Why ChargeBell treats disputes as CRITICAL
The dispute_created alert is marked CRITICAL by default. Because the urgency is inherent to the event — a hard deadline and money already withdrawn — a CRITICAL alert bypasses quiet hours and can add an @channel prefix so it reaches the whole team even at 2am. A win landing while everyone's asleep can wait until morning; a dispute deadline can't. Route these to a channel like #disputes or #founders where the right people will see them.
How to set up a Stripe dispute alert in Slack
1
Connect Stripe
One-click, read-only OAuth via Stripe Connect. ChargeBell can see dispute events and can never move money or touch the dispute itself.
2
Connect Slack and pick a channel
Add the app and choose where disputes should post — a dedicated #disputes channel keeps them visible.
3
Enable the dispute created alert
It's on by default and marked CRITICAL, so it bypasses quiet hours and can @channel. Leave the defaults on for maximum coverage.
4
Send a test alert
Confirm the message looks right and reaches the right people before a real dispute ever lands.
Which Stripe event fires when a customer disputes a payment?

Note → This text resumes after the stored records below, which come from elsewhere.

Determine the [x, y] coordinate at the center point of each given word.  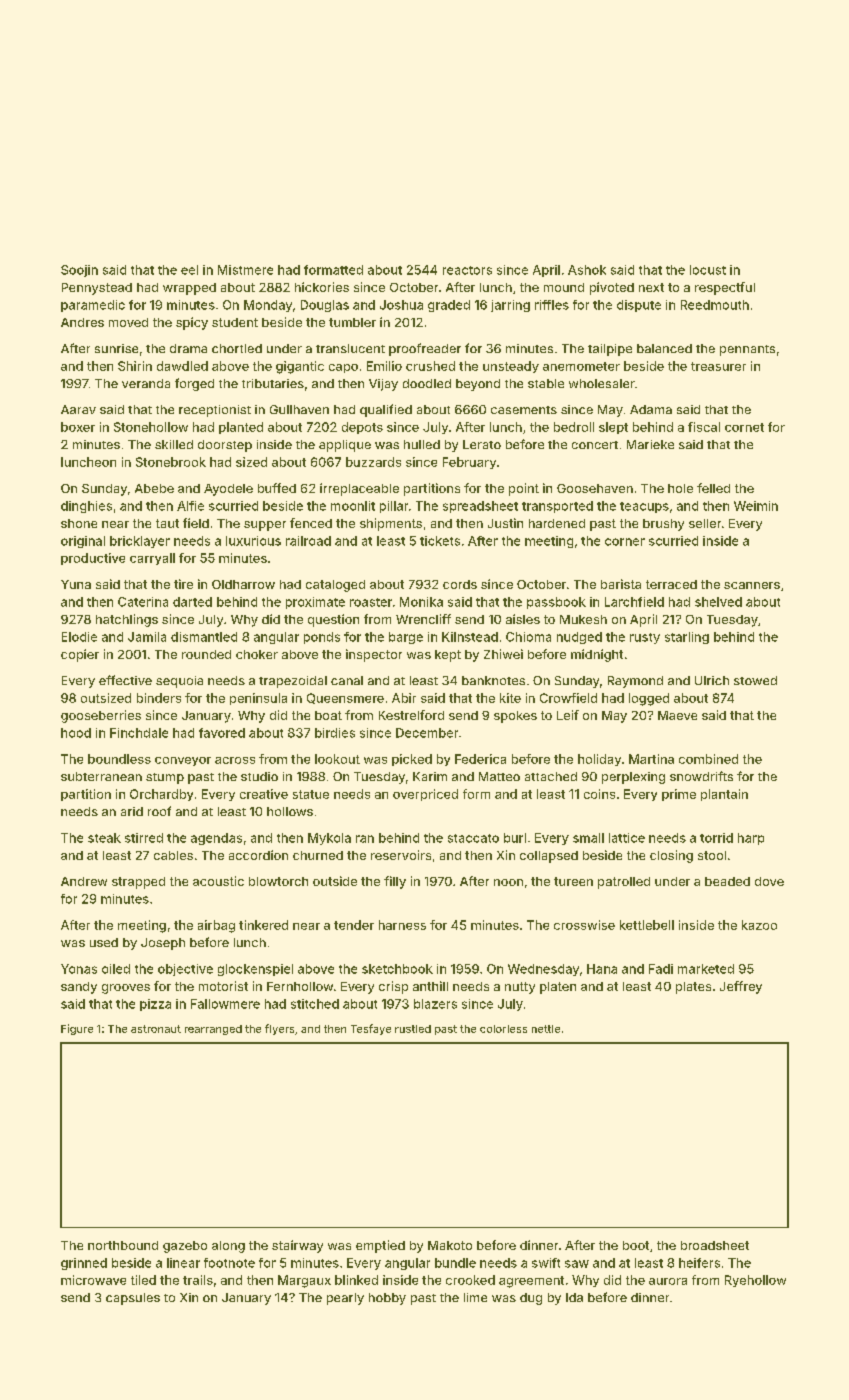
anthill [430, 986]
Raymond [635, 682]
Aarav [78, 409]
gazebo [185, 1247]
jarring [510, 306]
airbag [216, 926]
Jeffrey [741, 987]
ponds [322, 638]
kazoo [759, 925]
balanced [664, 348]
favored [222, 733]
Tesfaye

charge.dispute.created. It's sent when a cardholder formally disputes a charge — either by filing a chargeback with their bank or when an earlier inquiry escalates. ChargeBell listens for it and posts a CRITICAL Slack alert.
Where do I find the dispute deadline?
In the Stripe Dashboard. Every dispute carries a network-set deadline on Stripe's evidence_details.due_by field — submit your evidence before it or the dispute is lost automatically. ChargeBell's role is to alert you the moment the dispute opens so you have time to open Stripe and respond.
Does ChargeBell remind me again as the deadline gets closer?
No. ChargeBell sends one CRITICAL alert the moment the dispute opens. It does not track the deadline, send countdowns, or repeat reminders — you respond in the Stripe Dashboard, and Stripe stays the source of truth.
Will the alert reach me even during quiet hours?
Yes. The dispute alert is CRITICAL, so it bypasses quiet hours and can add an @channel prefix. A dispute carries a hard deadline and the money is already withdrawn, so it can't wait until morning.
Does ChargeBell need write access to Stripe?
No. ChargeBell connects with official read-only OAuth. It can see dispute events to build alerts, but it can never move money, submit evidence, or change anything in your Stripe account — including the dispute itself.